** START OF EXCERPT PROVIDED **

Keywords: digital library, World Wide Web, HTML, annotation, information sharing, archive system, virtual personal library, information volatility problem, stiff-necked link problem, link-consistency management

1 Introduction

A digital library consists of (1) computer networks, (2) a catalog database, and (3) a multimedia database. Regarding (1) and (2), Hitachi has developed the Library Information Integrated System which helps librarians and users to manage budgets, inventory books in stacks, purchase books, and search, loan and return books [1]. Regarding (1) and (3), the Hitachi Central Research Laboratory is developing a multimedia digital library prototype system [2] connected to the World Wide Web. The Greek word cornucopia means "a goat's horn overflowing with fruit, flowers, and corn" and is associated with the prototype system with the meaning of "abundance of knowledge." This prototype system uses the Hitachi Integrated Document Information System for multimedia document management with multiview classification, full-text search [3], and a virtual personal library [4]. The virtual personal library supports the "information activities" of users, i.e. searching, retrieving, browsing, annotating, editing, storing, circulating, and so on.

In this paper we describe our concept of the digital library from the user's viewpoint and the three-layer model of information distribution. We next discuss the spiral development of information and describe our worldwide community hall prototype.

2 Digital Library Concept from Users' Viewpoint

2.1 Worldwide Information On Demand

People generally want to be able to access information on demand from anywhere they are. A system that allows us to access databases and get information quickly through a personal computer (PC) or some other computer is called an "Information on Demand (IOD)" System. A digital library is a typical IOD system.

Some users might be satisfied with a single digital library, while other users might require information that one library alone cannot deliver. In this case, the users must navigate through other digital libraries to get the information they need.

Once a user finds the desired information, he or she keeps only the links to the information, not the information itself, to minimize PC storage requirements. The user can always recall the contents by using the links.

** END OF EXCERPT PROVIDED **
** START OF SOURCE EXCERPT **

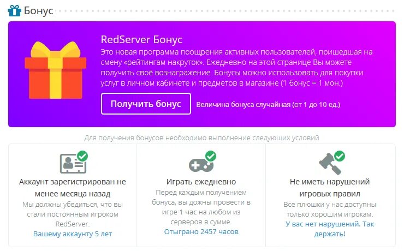
Task: Click the blue gift icon beside Бонус heading
Action: coord(14,10)
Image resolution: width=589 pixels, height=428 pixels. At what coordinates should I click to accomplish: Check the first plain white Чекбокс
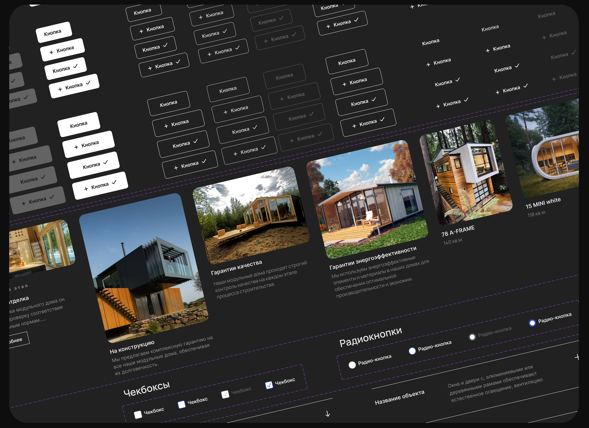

** END OF SOURCE EXCERPT **

EXERCISE: Reproduce the digital library excerpt above in full, word for word, from its keyword line through its last sentence.

COMPLETE ANSWER:
Keywords: digital library, World Wide Web, HTML, annotation, information sharing, archive system, virtual personal library, information volatility problem, stiff-necked link problem, link-consistency management

1 Introduction

A digital library consists of (1) computer networks, (2) a catalog database, and (3) a multimedia database. Regarding (1) and (2), Hitachi has developed the Library Information Integrated System which helps librarians and users to manage budgets, inventory books in stacks, purchase books, and search, loan and return books [1]. Regarding (1) and (3), the Hitachi Central Research Laboratory is developing a multimedia digital library prototype system [2] connected to the World Wide Web. The Greek word cornucopia means "a goat's horn overflowing with fruit, flowers, and corn" and is associated with the prototype system with the meaning of "abundance of knowledge." This prototype system uses the Hitachi Integrated Document Information System for multimedia document management with multiview classification, full-text search [3], and a virtual personal library [4]. The virtual personal library supports the "information activities" of users, i.e. searching, retrieving, browsing, annotating, editing, storing, circulating, and so on.

In this paper we describe our concept of the digital library from the user's viewpoint and the three-layer model of information distribution. We next discuss the spiral development of information and describe our worldwide community hall prototype.

2 Digital Library Concept from Users' Viewpoint

2.1 Worldwide Information On Demand

People generally want to be able to access information on demand from anywhere they are. A system that allows us to access databases and get information quickly through a personal computer (PC) or some other computer is called an "Information on Demand (IOD)" System. A digital library is a typical IOD system.

Some users might be satisfied with a single digital library, while other users might require information that one library alone cannot deliver. In this case, the users must navigate through other digital libraries to get the information they need.

Once a user finds the desired information, he or she keeps only the links to the information, not the information itself, to minimize PC storage requirements. The user can always recall the contents by using the links.